[Begin Stored records]

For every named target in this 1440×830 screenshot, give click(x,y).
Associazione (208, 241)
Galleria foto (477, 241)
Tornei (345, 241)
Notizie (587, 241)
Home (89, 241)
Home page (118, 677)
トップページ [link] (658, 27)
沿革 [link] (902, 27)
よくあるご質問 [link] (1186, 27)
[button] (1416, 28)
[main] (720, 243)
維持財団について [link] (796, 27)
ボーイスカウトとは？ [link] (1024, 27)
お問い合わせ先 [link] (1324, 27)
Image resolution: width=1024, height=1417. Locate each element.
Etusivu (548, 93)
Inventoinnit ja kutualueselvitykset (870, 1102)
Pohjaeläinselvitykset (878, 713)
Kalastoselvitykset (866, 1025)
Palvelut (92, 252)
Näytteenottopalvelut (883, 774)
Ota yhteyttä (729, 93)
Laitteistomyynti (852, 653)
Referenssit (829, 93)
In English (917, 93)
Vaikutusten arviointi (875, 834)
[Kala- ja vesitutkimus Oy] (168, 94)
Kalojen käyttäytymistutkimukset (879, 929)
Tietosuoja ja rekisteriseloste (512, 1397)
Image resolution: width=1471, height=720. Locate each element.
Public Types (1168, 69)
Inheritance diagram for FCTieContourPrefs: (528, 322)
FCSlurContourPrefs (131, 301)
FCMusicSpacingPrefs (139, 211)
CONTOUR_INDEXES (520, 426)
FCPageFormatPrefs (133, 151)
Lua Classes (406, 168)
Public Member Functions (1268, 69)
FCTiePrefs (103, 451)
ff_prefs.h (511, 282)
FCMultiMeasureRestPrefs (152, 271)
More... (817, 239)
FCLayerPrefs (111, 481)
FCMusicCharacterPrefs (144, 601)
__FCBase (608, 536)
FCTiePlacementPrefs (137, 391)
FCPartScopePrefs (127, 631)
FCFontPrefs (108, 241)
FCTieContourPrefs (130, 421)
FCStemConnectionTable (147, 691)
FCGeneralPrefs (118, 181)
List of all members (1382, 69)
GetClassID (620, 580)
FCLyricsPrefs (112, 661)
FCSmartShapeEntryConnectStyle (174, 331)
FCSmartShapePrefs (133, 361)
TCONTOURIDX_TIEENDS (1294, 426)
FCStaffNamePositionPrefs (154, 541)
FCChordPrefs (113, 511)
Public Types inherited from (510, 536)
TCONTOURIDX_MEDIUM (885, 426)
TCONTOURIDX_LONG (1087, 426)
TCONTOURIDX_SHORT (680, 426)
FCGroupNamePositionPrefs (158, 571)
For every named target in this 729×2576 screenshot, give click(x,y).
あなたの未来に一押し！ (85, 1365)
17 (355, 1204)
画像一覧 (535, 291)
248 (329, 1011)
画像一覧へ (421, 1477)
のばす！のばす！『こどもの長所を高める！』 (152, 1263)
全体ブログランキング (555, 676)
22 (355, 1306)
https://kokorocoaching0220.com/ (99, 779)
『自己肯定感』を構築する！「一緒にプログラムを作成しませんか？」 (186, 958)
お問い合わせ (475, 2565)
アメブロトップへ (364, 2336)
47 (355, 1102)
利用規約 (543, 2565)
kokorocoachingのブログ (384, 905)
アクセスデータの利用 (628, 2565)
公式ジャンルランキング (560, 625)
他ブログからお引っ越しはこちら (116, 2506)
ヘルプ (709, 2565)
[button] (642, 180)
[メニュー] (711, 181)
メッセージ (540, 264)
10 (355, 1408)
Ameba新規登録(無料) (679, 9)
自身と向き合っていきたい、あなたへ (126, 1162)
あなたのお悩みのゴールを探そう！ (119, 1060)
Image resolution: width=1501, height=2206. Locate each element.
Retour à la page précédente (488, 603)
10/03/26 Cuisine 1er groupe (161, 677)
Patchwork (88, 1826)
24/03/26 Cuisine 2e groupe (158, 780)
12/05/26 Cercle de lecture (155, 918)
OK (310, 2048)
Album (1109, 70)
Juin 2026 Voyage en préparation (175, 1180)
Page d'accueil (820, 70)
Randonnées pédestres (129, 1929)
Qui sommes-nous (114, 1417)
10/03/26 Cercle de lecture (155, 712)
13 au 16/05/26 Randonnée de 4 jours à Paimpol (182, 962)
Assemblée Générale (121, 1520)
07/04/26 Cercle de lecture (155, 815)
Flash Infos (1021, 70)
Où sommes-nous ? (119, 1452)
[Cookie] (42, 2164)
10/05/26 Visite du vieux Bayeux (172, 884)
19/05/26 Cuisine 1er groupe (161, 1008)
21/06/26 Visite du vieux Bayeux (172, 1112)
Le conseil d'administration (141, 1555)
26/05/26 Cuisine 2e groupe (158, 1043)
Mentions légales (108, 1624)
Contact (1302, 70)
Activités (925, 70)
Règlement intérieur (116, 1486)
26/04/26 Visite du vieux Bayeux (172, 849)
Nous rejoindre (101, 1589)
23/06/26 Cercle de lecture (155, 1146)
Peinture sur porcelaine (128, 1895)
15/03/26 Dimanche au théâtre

[End Stored records]

→ **Short exercise**
Copy every one of the rows above word for word, leaving each line unchanged.

→ **Solution**
For every named target in this 1440×830 screenshot, give click(x,y).
Associazione (208, 241)
Galleria foto (477, 241)
Tornei (345, 241)
Notizie (587, 241)
Home (89, 241)
Home page (118, 677)
トップページ [link] (658, 27)
沿革 [link] (902, 27)
よくあるご質問 [link] (1186, 27)
[button] (1416, 28)
[main] (720, 243)
維持財団について [link] (796, 27)
ボーイスカウトとは？ [link] (1024, 27)
お問い合わせ先 [link] (1324, 27)
Image resolution: width=1024, height=1417. Locate each element.
Etusivu (548, 93)
Inventoinnit ja kutualueselvitykset (870, 1102)
Pohjaeläinselvitykset (878, 713)
Kalastoselvitykset (866, 1025)
Palvelut (92, 252)
Näytteenottopalvelut (883, 774)
Ota yhteyttä (729, 93)
Laitteistomyynti (852, 653)
Referenssit (829, 93)
In English (917, 93)
Vaikutusten arviointi (875, 834)
[Kala- ja vesitutkimus Oy] (168, 94)
Kalojen käyttäytymistutkimukset (879, 929)
Tietosuoja ja rekisteriseloste (512, 1397)
Image resolution: width=1471, height=720. Locate each element.
Public Types (1168, 69)
Inheritance diagram for FCTieContourPrefs: (528, 322)
FCSlurContourPrefs (131, 301)
FCMusicSpacingPrefs (139, 211)
CONTOUR_INDEXES (520, 426)
FCPageFormatPrefs (133, 151)
Lua Classes (406, 168)
Public Member Functions (1268, 69)
FCTiePrefs (103, 451)
ff_prefs.h (511, 282)
FCMultiMeasureRestPrefs (152, 271)
More... (817, 239)
FCLayerPrefs (111, 481)
FCMusicCharacterPrefs (144, 601)
__FCBase (608, 536)
FCTiePlacementPrefs (137, 391)
FCPartScopePrefs (127, 631)
FCFontPrefs (108, 241)
FCTieContourPrefs (130, 421)
FCStemConnectionTable (147, 691)
FCGeneralPrefs (118, 181)
List of all members (1382, 69)
GetClassID (620, 580)
FCLyricsPrefs (112, 661)
FCSmartShapeEntryConnectStyle (174, 331)
FCSmartShapePrefs (133, 361)
TCONTOURIDX_TIEENDS (1294, 426)
FCStaffNamePositionPrefs (154, 541)
FCChordPrefs (113, 511)
Public Types inherited from (510, 536)
TCONTOURIDX_MEDIUM (885, 426)
TCONTOURIDX_LONG (1087, 426)
TCONTOURIDX_SHORT (680, 426)
FCGroupNamePositionPrefs (158, 571)
For every named target in this 729×2576 screenshot, give click(x,y).
あなたの未来に一押し！ (85, 1365)
17 (355, 1204)
画像一覧 (535, 291)
248 (329, 1011)
画像一覧へ (421, 1477)
のばす！のばす！『こどもの長所を高める！』 (152, 1263)
全体ブログランキング (555, 676)
22 (355, 1306)
https://kokorocoaching0220.com/ (99, 779)
『自己肯定感』を構築する！「一緒にプログラムを作成しませんか？」 (186, 958)
お問い合わせ (475, 2565)
アメブロトップへ (364, 2336)
47 (355, 1102)
利用規約 (543, 2565)
kokorocoachingのブログ (384, 905)
アクセスデータの利用 (628, 2565)
公式ジャンルランキング (560, 625)
他ブログからお引っ越しはこちら (116, 2506)
ヘルプ (709, 2565)
[button] (642, 180)
[メニュー] (711, 181)
メッセージ (540, 264)
10 (355, 1408)
Ameba新規登録(無料) (679, 9)
自身と向き合っていきたい、あなたへ (126, 1162)
あなたのお悩みのゴールを探そう！ (119, 1060)
Image resolution: width=1501, height=2206. Locate each element.
Retour à la page précédente (488, 603)
10/03/26 Cuisine 1er groupe (161, 677)
Patchwork (88, 1826)
24/03/26 Cuisine 2e groupe (158, 780)
12/05/26 Cercle de lecture (155, 918)
OK (310, 2048)
Album (1109, 70)
Juin 2026 Voyage en préparation (175, 1180)
Page d'accueil (820, 70)
Randonnées pédestres (129, 1929)
Qui sommes-nous (114, 1417)
10/03/26 Cercle de lecture (155, 712)
13 au 16/05/26 Randonnée de 4 jours à Paimpol (182, 962)
Assemblée Générale (121, 1520)
07/04/26 Cercle de lecture (155, 815)
Flash Infos (1021, 70)
Où sommes-nous ? (119, 1452)
[Cookie] (42, 2164)
10/05/26 Visite du vieux Bayeux (172, 884)
19/05/26 Cuisine 1er groupe (161, 1008)
21/06/26 Visite du vieux Bayeux (172, 1112)
Le conseil d'administration (141, 1555)
26/05/26 Cuisine 2e groupe (158, 1043)
Mentions légales (108, 1624)
Contact (1302, 70)
Activités (925, 70)
Règlement intérieur (116, 1486)
26/04/26 Visite du vieux Bayeux (172, 849)
Nous rejoindre (101, 1589)
23/06/26 Cercle de lecture (155, 1146)
Peinture sur porcelaine (128, 1895)
15/03/26 Dimanche au théâtre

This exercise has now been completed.